SUPPLIED PASSAGE ::
%%

What are the main aspects that should be assessed in L2 learning has been a topic of debate for many years. Although the standard evaluations of spoken language proficiency usually include pronunciation skills, the variation of aspects in the concept of pronunciation is wide (Pennington and Rogerson-Revell 2019; Danka 2018). Also, the pronunciation within the same language of study can suffer a lot of variation due to a wide range of factors: dialect, sociolect, idiolect, etc., which makes it difficult to compare a learner’s pronunciation with the standard or reference native pronunciation, which actually does not exist as such. Moreover, an open debate that still remains unsolved in the design of learning models is the hierarchy of difficulty in L2 phonology (Munro 2021).

In this respect, a wide range of studies have been devoted to analysing the usefulness of ASR systems to assess pronunciation, as well as what oral features are relevant for a good and understandable language level. In (Yaneva 2021), for instance, two existing ASR systems (SpeechTexter and TalkTyper) were used to test the accuracy for Bulgarian as L2. The most common sources of errors, as stated by the author, seemed to come from those consonants not present in Latin languages, and also from accumulations of consonants. More importantly, stress was identified as a common mistake.

At this point, it is relevant to note that most of the CAPT systems put their primary focus on the segmental phonetic level, ignoring the fact that prosody has also been shown essential for intelligibility and comprehensibility (Levis et al. 2022; Zielinski 2006; Frost and Picavet 2014). As we will see in the following section, there are only a few systems focusing on prosodic aspects in L2 assessment. One example is the Supra Tutor system (Lima 2020), an online pronunciation tool devoted to focusing on suprasegmental speech characteristics, with a demonstrated impact on the comprehensibility of international teaching assistants.

Another relevant study from (Hirai and Kovalyova 2023) explores the potential of five ASR applications (Google Docs’ Voice Typing, Windows 10 Dictation, Apple’s Dictation, the website service “Dictation.io,” and the iOS application “Transcribe”) to be used for L2 English learning with different L1 languages, concluding that, with an accuracy rate ranging between 50 and 70%, automatic speech recognition still remains a challenge compared to pronunciation assessment performed by human evaluators. However, ASR-based tools can still be used with remarkable success in the absence of human raters.

4. Assessment of Linguistic Levels in L2 through ASR

In the 90s, automatic speech recognition systems became popular as a tool to assess and improve L2 learning. Such assessment can be found in terms of different linguistic levels, depending on what aspect of the target language the learner wishes to improve. Since ASR-based CALL and CAPT systems address the acoustic characteristics of the learner’s speech, these systems usually focus on pronunciation issues. Within the systems addressing pronunciation, most of them target the phonetic segmental level, while a few of them focus on suprasegmental features based on the prosody of speech, i.e., the elements of intonation, rhythm, and stress. Nevertheless, some CALL systems make use of ASR tools to assess language grammar and lexical aspects.

In what follows, I present a review of the recent findings and systems devoted to the use of ASR technology for L2 in three different levels: (a) grammar and lexical level, (b) phonetic level, and (c) prosodic level. Table 1 presents a summary of the main works appearing in the current section.

%%

SUPPLIED MATERIAL ::
%%

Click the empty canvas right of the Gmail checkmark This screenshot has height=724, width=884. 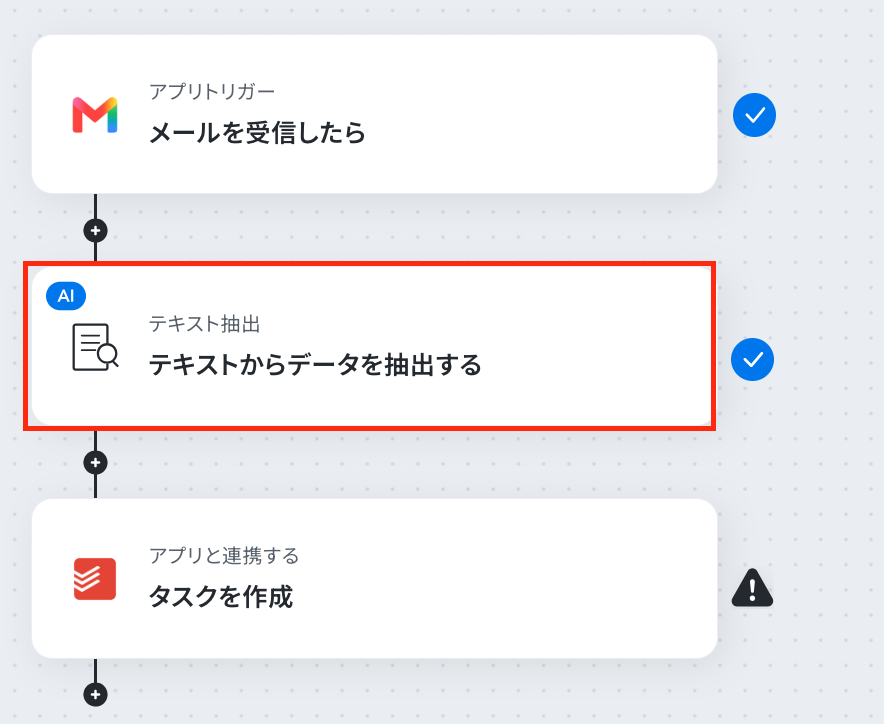pyautogui.click(x=829, y=115)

%%

WORK TO DO ::
A. Answer these from the speech recognition passage:
(i) Which two existing ASR systems were used in Yaneva 2021 to test accuracy for Bulgarian as L2?
(ii) What accuracy range did Hirai and Kovalyova 2023 report for the ASR applications they examined?
(iii) In what decade did automatic speech recognition systems become popular as a tool to assess and improve L2 learning?
B. Quote the speech recognition passage, starting at the words "4. Assessment of" and ending after "and lexical aspects.".
C. Rewrite the paragraph of the speech recognition passage that opens with "In the 90s" as a short bulleted list that keeps its main facts.
The material above is separate from the speech recognition passage.

RESPONSES FOR EACH TASK ::
A.
(i) SpeechTexter and TalkTyper
(ii) Between 50 and 70%
(iii) The 90s

B.
4. Assessment of Linguistic Levels in L2 through ASR

In the 90s, automatic speech recognition systems became popular as a tool to assess and improve L2 learning. Such assessment can be found in terms of different linguistic levels, depending on what aspect of the target language the learner wishes to improve. Since ASR-based CALL and CAPT systems address the acoustic characteristics of the learner’s speech, these systems usually focus on pronunciation issues. Within the systems addressing pronunciation, most of them target the phonetic segmental level, while a few of them focus on suprasegmental features based on the prosody of speech, i.e., the elements of intonation, rhythm, and stress. Nevertheless, some CALL systems make use of ASR tools to assess language grammar and lexical aspects.

C.
- ASR systems became popular in the 90s as a tool to assess and improve L2 learning.
- Assessment can target different linguistic levels, depending on what the learner wants to improve.
- ASR-based CALL and CAPT systems address the acoustic characteristics of the learner's speech, so they usually focus on pronunciation.
- Most pronunciation systems target the segmental phonetic level, and a few focus on suprasegmental, prosodic features: intonation, rhythm, and stress.
- Some CALL systems use ASR tools to assess grammar and lexical aspects.